> **What you should do**:
Go through the material and copy every line in which "agent" appears.
Top of Source data
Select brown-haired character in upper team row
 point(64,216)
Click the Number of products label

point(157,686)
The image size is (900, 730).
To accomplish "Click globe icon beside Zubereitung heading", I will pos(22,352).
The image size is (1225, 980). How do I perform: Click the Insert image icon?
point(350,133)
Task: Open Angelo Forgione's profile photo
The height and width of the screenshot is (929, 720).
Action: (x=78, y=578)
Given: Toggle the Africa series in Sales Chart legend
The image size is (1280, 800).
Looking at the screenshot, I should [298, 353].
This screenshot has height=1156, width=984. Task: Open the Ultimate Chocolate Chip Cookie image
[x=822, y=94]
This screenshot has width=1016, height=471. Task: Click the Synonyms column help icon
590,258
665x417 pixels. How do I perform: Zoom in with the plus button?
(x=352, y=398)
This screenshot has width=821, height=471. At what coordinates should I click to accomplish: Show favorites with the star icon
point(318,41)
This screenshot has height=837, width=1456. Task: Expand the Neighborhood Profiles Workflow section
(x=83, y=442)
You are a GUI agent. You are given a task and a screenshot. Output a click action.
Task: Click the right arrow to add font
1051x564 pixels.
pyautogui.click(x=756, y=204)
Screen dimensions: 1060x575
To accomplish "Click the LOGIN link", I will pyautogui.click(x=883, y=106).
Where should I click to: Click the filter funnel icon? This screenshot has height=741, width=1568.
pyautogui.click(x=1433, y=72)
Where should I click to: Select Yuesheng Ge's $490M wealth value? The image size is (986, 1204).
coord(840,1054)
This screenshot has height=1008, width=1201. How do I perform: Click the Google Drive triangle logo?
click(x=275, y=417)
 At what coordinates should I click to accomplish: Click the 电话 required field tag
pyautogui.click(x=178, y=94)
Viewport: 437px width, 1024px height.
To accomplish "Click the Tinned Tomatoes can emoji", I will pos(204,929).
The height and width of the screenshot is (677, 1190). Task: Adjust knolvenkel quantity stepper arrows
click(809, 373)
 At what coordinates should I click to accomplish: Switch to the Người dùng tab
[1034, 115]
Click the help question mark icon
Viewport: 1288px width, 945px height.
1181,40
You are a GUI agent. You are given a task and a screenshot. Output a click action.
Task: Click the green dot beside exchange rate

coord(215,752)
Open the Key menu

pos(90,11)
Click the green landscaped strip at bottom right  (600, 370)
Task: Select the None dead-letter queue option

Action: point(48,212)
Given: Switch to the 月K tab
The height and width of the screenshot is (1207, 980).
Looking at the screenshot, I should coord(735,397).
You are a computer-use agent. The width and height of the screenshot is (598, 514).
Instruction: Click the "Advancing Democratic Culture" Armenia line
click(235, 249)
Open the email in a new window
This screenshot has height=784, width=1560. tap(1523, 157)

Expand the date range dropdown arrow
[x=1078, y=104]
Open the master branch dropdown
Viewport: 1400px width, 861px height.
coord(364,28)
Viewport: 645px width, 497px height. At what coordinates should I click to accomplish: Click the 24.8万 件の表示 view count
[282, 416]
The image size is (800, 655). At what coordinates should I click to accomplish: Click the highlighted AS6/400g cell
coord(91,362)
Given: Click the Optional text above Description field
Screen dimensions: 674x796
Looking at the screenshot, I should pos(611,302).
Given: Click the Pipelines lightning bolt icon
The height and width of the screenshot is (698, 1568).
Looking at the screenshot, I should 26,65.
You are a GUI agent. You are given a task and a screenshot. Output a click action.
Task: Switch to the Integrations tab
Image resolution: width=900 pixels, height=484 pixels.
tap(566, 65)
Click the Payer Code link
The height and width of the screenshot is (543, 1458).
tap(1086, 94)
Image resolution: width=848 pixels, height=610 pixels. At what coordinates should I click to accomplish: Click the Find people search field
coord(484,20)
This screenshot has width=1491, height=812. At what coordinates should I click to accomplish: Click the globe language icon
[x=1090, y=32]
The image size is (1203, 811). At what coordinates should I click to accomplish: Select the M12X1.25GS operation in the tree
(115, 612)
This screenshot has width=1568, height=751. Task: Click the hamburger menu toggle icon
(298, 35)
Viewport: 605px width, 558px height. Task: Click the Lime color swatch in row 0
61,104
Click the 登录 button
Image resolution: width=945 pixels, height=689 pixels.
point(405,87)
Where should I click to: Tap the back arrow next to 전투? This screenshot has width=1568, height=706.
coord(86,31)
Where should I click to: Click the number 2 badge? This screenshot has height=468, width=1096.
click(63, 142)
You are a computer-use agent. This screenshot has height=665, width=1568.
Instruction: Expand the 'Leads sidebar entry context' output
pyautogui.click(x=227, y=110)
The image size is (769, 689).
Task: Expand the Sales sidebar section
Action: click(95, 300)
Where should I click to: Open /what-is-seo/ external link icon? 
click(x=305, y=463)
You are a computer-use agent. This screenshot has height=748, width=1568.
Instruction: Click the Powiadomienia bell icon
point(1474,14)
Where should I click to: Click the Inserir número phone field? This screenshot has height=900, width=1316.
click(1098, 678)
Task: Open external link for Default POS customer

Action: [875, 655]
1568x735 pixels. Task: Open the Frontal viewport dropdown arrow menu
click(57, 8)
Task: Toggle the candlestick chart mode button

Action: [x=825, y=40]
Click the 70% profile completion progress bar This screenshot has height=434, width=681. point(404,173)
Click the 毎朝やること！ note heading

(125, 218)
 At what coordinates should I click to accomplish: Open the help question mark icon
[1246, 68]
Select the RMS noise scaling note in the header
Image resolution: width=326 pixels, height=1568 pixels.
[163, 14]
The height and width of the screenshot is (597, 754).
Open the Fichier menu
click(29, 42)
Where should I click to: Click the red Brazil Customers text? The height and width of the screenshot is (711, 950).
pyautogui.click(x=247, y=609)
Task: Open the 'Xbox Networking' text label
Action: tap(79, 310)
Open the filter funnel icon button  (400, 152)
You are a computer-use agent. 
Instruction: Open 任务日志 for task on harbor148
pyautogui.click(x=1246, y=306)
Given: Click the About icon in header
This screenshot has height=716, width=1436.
Bottom of Source data
> **Answer section**:
You are a GUI agent. You are given a task and a screenshot. Output a click action.
You are a GUI agent. You are given a task and a screenshot. Output a click action.
You are a computer-use agent. The width and height of the screenshot is (598, 514).
You are a GUI agent. You are given a task and a screenshot. Output a click action.
You are a computer-use agent. This screenshot has height=665, width=1568.
You are a computer-use agent. This screenshot has height=748, width=1568.
You are a computer-use agent. 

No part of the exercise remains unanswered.